Jelly Roll is looking at himself — and his past — in a whole new way.
The country superstar (real name Jason DeFord) kept it real in a new Men’s Health cover story, sharing how his tattoos — especially the ones on his face — represent a person he no longer is.
“When people say my look is a call for attention, it’s actually the polar opposite,” Jelly Roll said. “The way shame sometimes shows itself is not always the way we expect it to be. We think shame is somebody in the streets on their knees, with their head down. But shame sometimes is pride.”
He explained that behind his rough exterior and ink-covered skin was a deeply insecure man.
Read More: Jelly Roll Reflects on Life After 275-Pound Weight Loss: ‘Dramatically Different World’
“Behind real bravado, I can normally find shame. I can normally find guilt. I can normally find insecurity,” he shared. “I was the biggest, the loudest, the toughest, the meanest, the growliest, the fattest — and there was a really, really small, insecure human behind those walls.”
The “Save Me” singer even admitted he’s thought about removing some of his tattoos as part of his personal evolution — one that’s taken him from self-destruction to self-love.
Regret + Reflection
Jelly Roll has reflected on his tattoos before. In 2024, he told GQ that he regrets “almost all” of them, calling them remnants of a version of himself that doesn’t exist anymore.
“Like core philosophies are rooted in my life when I was 17 and now I’m 40, I’m like, ‘What the f— was I thinking?’” he said. “I hate them all.”
His new Men’s Health cover marks another turning point — one that extends far beyond tattoos and image.
A Transformation Inside + Out
The feature also celebrates a milestone Jelly Roll has been working toward for years: his physical transformation.
Read More: Jelly Roll: Pictures Show How Much Weight He’s Lost In 2025
In 2024, he set a goal to appear on the cover of Men’s Health, hoping to have “one of the biggest transformations” the magazine had ever seen.
Now, he’s done it.
Jelly Roll appears on the cover of the magazine’s Winter 2026 issue after shedding an incredible 275 pounds.
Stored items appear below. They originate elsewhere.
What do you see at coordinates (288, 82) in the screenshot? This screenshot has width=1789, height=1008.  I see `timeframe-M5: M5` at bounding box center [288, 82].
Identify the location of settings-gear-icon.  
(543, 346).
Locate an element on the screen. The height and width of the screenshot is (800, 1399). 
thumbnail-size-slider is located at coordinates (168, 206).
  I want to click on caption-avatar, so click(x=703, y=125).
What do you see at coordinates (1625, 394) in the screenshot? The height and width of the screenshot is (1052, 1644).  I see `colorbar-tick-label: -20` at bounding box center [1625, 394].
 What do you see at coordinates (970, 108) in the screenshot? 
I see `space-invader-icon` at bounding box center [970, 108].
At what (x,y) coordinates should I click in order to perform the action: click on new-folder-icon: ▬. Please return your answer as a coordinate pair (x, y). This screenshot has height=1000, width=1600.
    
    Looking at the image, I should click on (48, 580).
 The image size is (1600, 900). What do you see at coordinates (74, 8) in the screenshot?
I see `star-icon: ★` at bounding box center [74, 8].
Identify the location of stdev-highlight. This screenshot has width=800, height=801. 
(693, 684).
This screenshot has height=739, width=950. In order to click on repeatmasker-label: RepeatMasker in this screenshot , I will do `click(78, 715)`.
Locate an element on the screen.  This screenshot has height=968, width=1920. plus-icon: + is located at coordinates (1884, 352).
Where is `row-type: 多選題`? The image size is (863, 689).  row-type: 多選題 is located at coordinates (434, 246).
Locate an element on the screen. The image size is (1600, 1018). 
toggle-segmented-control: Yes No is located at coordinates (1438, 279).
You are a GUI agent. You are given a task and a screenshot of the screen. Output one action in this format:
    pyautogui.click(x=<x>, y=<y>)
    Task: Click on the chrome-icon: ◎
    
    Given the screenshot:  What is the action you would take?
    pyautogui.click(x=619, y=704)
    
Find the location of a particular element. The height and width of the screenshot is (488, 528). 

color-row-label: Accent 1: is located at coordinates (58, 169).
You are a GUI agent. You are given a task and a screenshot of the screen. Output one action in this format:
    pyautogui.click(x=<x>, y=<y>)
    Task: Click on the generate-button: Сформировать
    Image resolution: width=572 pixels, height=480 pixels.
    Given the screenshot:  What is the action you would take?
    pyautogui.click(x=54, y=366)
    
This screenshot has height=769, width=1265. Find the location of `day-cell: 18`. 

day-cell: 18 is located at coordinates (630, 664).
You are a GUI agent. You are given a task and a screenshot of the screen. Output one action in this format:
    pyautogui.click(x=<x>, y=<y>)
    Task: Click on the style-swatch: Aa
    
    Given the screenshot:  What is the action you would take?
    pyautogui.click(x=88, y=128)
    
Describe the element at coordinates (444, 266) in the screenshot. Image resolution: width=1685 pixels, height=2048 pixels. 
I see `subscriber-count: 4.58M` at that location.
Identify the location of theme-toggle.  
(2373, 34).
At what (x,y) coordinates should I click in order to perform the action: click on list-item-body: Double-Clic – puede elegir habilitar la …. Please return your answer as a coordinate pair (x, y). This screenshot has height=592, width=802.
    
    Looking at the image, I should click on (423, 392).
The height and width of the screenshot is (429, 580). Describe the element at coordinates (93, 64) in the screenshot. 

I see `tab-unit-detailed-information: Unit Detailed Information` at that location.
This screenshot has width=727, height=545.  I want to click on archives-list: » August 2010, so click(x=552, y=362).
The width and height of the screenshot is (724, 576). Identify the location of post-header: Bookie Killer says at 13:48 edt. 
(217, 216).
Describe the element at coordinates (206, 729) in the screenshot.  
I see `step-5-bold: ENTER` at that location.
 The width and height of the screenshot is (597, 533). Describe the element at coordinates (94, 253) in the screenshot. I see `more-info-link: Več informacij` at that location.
He revealed that last year, he was consistently losing between 9 and 15 pounds a month.
“I’m loving my body,” he said. “This is a whole new thing for me, y’all — I’ve been imprisoned to a fat suit for 30-something years.”
The singer’s journey — also chronicled in a new Men’s Health documentary short titled A Year for a Life — shows that for Jelly Roll, the changes go far deeper than skin.
“I was 500-something pounds and walking a 40-minute mile,” he reflected. “Even to me, as wild as I think and big of a dreamer as I am, that was pretty ambitious.”
Today, the man once defined by his tattoos and his size is redefining himself on his own terms — one mile, one change, and one day at a time.